(Stored data entries)

Content starts

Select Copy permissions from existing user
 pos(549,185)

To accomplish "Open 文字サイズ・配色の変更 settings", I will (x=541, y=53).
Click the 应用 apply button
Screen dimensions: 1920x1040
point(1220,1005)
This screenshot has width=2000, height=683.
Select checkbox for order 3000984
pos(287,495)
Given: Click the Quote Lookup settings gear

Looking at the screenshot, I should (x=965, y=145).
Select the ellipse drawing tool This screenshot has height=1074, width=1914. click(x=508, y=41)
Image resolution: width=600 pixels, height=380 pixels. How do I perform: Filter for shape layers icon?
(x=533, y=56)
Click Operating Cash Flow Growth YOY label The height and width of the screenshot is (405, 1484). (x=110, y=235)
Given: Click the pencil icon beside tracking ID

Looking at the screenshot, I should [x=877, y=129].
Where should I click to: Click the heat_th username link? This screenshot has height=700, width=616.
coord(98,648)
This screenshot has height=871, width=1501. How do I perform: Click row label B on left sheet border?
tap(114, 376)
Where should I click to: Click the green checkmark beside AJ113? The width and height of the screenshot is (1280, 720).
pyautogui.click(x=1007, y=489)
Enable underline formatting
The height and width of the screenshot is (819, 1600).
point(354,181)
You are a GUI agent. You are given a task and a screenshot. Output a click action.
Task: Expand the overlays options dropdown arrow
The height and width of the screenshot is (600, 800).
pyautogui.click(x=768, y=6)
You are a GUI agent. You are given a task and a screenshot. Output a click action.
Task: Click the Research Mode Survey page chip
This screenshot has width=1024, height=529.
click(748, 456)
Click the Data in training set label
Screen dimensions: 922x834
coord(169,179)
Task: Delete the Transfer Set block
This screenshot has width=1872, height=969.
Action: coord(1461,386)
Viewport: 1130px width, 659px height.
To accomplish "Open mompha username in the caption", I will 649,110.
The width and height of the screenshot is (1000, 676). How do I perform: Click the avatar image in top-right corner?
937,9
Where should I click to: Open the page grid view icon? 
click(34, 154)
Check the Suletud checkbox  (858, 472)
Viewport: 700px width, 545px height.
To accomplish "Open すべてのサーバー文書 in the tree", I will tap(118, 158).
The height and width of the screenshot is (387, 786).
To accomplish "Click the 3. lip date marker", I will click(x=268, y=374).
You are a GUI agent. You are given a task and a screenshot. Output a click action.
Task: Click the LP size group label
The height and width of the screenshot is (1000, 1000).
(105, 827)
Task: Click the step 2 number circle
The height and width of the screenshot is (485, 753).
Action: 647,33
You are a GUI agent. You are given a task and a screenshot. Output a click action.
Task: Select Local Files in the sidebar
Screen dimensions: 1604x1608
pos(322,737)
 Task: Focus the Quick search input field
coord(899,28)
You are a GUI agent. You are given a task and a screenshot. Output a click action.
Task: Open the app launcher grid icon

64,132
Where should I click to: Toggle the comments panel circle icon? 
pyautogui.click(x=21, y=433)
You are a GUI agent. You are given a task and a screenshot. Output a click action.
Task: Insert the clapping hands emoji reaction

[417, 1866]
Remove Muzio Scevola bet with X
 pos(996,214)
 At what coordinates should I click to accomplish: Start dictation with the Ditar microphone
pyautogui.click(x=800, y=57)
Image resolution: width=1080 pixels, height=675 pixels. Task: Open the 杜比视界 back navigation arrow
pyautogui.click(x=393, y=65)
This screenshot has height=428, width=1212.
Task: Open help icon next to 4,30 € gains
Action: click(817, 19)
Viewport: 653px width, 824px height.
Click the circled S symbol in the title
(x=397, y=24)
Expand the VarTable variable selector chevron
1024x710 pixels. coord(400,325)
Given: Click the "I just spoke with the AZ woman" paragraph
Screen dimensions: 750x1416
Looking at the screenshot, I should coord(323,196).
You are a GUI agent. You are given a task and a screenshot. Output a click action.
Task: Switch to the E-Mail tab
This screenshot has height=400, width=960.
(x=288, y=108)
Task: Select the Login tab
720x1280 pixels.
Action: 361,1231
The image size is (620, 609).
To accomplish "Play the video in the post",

Content ends

■ TASK DIRECTIONS
Every record is to be retyped exactly as given.

■ OUTPUT FOR THIS EXERCISE
Select Copy permissions from existing user
 pos(549,185)

To accomplish "Open 文字サイズ・配色の変更 settings", I will (x=541, y=53).
Click the 应用 apply button
Screen dimensions: 1920x1040
point(1220,1005)
This screenshot has width=2000, height=683.
Select checkbox for order 3000984
pos(287,495)
Given: Click the Quote Lookup settings gear

Looking at the screenshot, I should (x=965, y=145).
Select the ellipse drawing tool This screenshot has height=1074, width=1914. click(x=508, y=41)
Image resolution: width=600 pixels, height=380 pixels. How do I perform: Filter for shape layers icon?
(x=533, y=56)
Click Operating Cash Flow Growth YOY label The height and width of the screenshot is (405, 1484). (x=110, y=235)
Given: Click the pencil icon beside tracking ID

Looking at the screenshot, I should [x=877, y=129].
Where should I click to: Click the heat_th username link? This screenshot has height=700, width=616.
coord(98,648)
This screenshot has height=871, width=1501. How do I perform: Click row label B on left sheet border?
tap(114, 376)
Where should I click to: Click the green checkmark beside AJ113? The width and height of the screenshot is (1280, 720).
pyautogui.click(x=1007, y=489)
Enable underline formatting
The height and width of the screenshot is (819, 1600).
point(354,181)
You are a GUI agent. You are given a task and a screenshot. Output a click action.
Task: Expand the overlays options dropdown arrow
The height and width of the screenshot is (600, 800).
pyautogui.click(x=768, y=6)
You are a GUI agent. You are given a task and a screenshot. Output a click action.
Task: Click the Research Mode Survey page chip
This screenshot has width=1024, height=529.
click(748, 456)
Click the Data in training set label
Screen dimensions: 922x834
coord(169,179)
Task: Delete the Transfer Set block
This screenshot has width=1872, height=969.
Action: coord(1461,386)
Viewport: 1130px width, 659px height.
To accomplish "Open mompha username in the caption", I will 649,110.
The width and height of the screenshot is (1000, 676). How do I perform: Click the avatar image in top-right corner?
937,9
Where should I click to: Open the page grid view icon? 
click(34, 154)
Check the Suletud checkbox  (858, 472)
Viewport: 700px width, 545px height.
To accomplish "Open すべてのサーバー文書 in the tree", I will tap(118, 158).
The height and width of the screenshot is (387, 786).
To accomplish "Click the 3. lip date marker", I will click(x=268, y=374).
You are a GUI agent. You are given a task and a screenshot. Output a click action.
Task: Click the LP size group label
The height and width of the screenshot is (1000, 1000).
(105, 827)
Task: Click the step 2 number circle
The height and width of the screenshot is (485, 753).
Action: 647,33
You are a GUI agent. You are given a task and a screenshot. Output a click action.
Task: Select Local Files in the sidebar
Screen dimensions: 1604x1608
pos(322,737)
 Task: Focus the Quick search input field
coord(899,28)
You are a GUI agent. You are given a task and a screenshot. Output a click action.
Task: Open the app launcher grid icon

64,132
Where should I click to: Toggle the comments panel circle icon? 
pyautogui.click(x=21, y=433)
You are a GUI agent. You are given a task and a screenshot. Output a click action.
Task: Insert the clapping hands emoji reaction

[417, 1866]
Remove Muzio Scevola bet with X
 pos(996,214)
 At what coordinates should I click to accomplish: Start dictation with the Ditar microphone
pyautogui.click(x=800, y=57)
Image resolution: width=1080 pixels, height=675 pixels. Task: Open the 杜比视界 back navigation arrow
pyautogui.click(x=393, y=65)
This screenshot has height=428, width=1212.
Task: Open help icon next to 4,30 € gains
Action: click(817, 19)
Viewport: 653px width, 824px height.
Click the circled S symbol in the title
(x=397, y=24)
Expand the VarTable variable selector chevron
1024x710 pixels. coord(400,325)
Given: Click the "I just spoke with the AZ woman" paragraph
Screen dimensions: 750x1416
Looking at the screenshot, I should coord(323,196).
You are a GUI agent. You are given a task and a screenshot. Output a click action.
Task: Switch to the E-Mail tab
This screenshot has height=400, width=960.
(x=288, y=108)
Task: Select the Login tab
720x1280 pixels.
Action: 361,1231
The image size is (620, 609).
To accomplish "Play the video in the post",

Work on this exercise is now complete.